Although the measurement precision of the PHQ-9 was lower than that of the HAMD-17, when θ was >1.02, the corresponding HAMD-17 score was 49. This type of patient is rarely encountered in a clinic setting, that is to say, the PHQ-9 can meet clinical needs and provide accurate assessment for most patients.

Previous studies have shown that HAMD-6 is superior to HAMD-17 in determining core symptoms and changes with treatment. In this study, HAMD-6 was not as accurate as HAMD-17 and PHQ-9 in assessing depression severity. The possible reason is that HAMD-6 lacked of the major DSM- IV criterion in diagnosis of major depression and was originally designed to be used in clinical trials to detect changes in core symptoms (15).

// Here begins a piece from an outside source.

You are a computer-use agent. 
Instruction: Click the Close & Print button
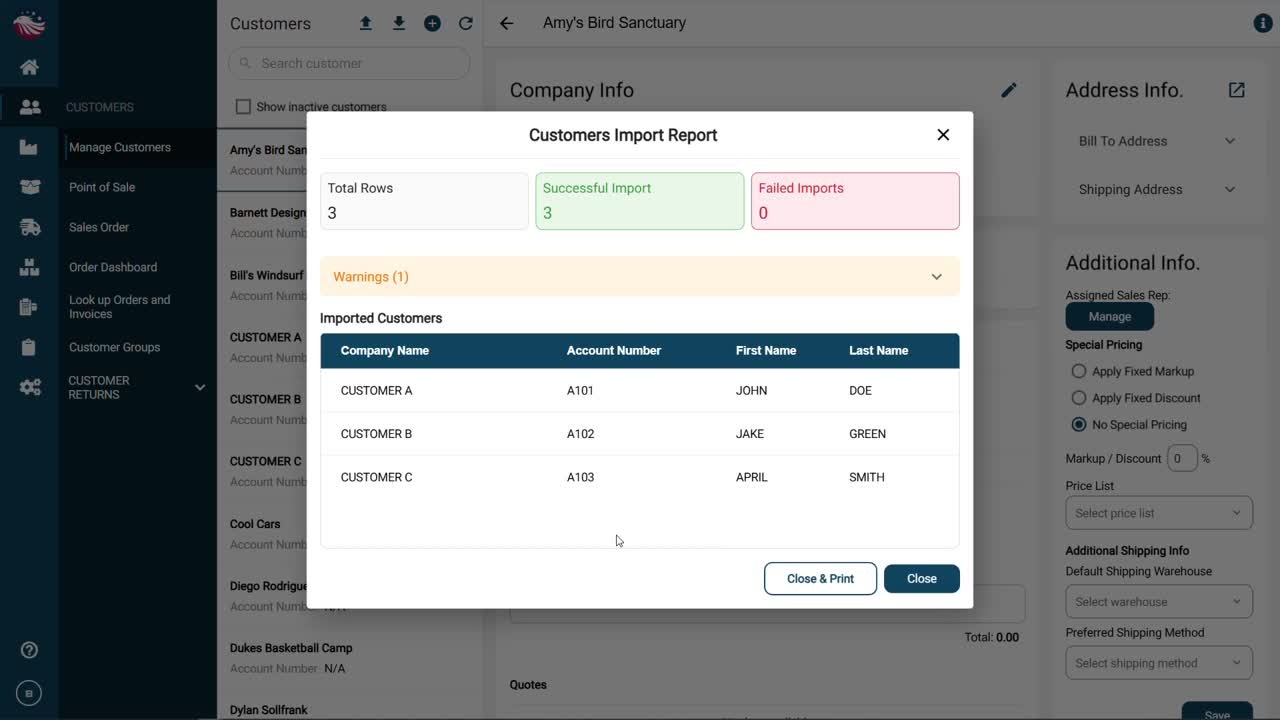tap(820, 579)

The results of our study can be extended to clinical practice, that is, PHQ-9 can be preferred, HAMD-17 and HAMD-6 are not recommended if only the severity of patients with depression needs to be assessed, such as in outpatient service, daily follow-up care and epidemiological investigation. Because compared with these two scales, PHQ-9 is more time-saving, convenient and accurate.

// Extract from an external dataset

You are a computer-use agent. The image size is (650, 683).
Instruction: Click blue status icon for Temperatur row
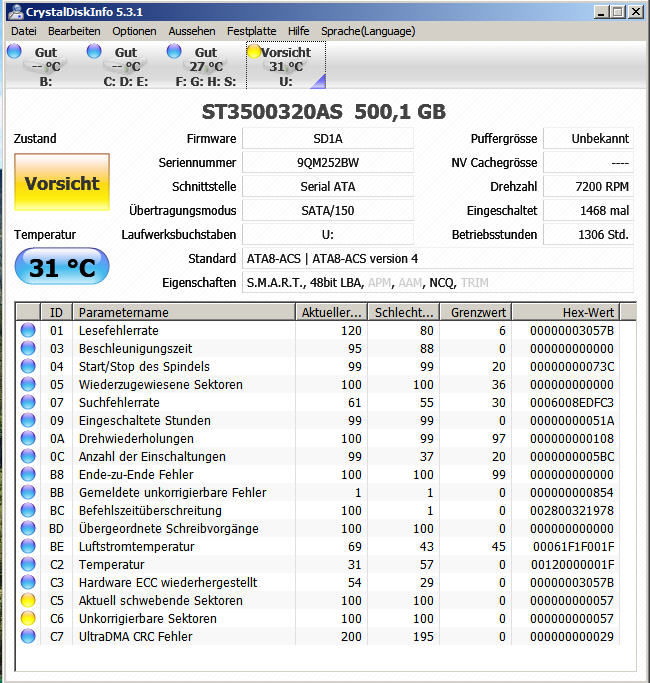(28, 565)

This study has several limitations. First, patients in complete stupor or having hypochondriacal delusions were excluded from the study. It is necessary to expand the sample size to confirm the consistency of the results. Second, although clinicians may have completed the consistency training, evaluation findings may still be different. Future studies need to explore the discrepancies in evaluation and the psychological characteristics of different items of the HAMD-17 under more strict supervision. Third, the research data were cross-sectional and did not study the sensitivity of the PHQ-9 and HAMD-17 to treatment, which needs to be verified by incorporating appropriate research designs in future studies.

Conclusion

It is time to take seriously the clinical measurement limitations of HAMD-17 and explore a new “gold standard.” The current study showed that the PHQ-9 was satisfactory in terms of reliability, validity and distinguishing the severity of depression. The PHQ-9 is a simple, rapid, effective and reliable tool, which can be used as an alternative to the HAMD-17 to assess the severity of depression.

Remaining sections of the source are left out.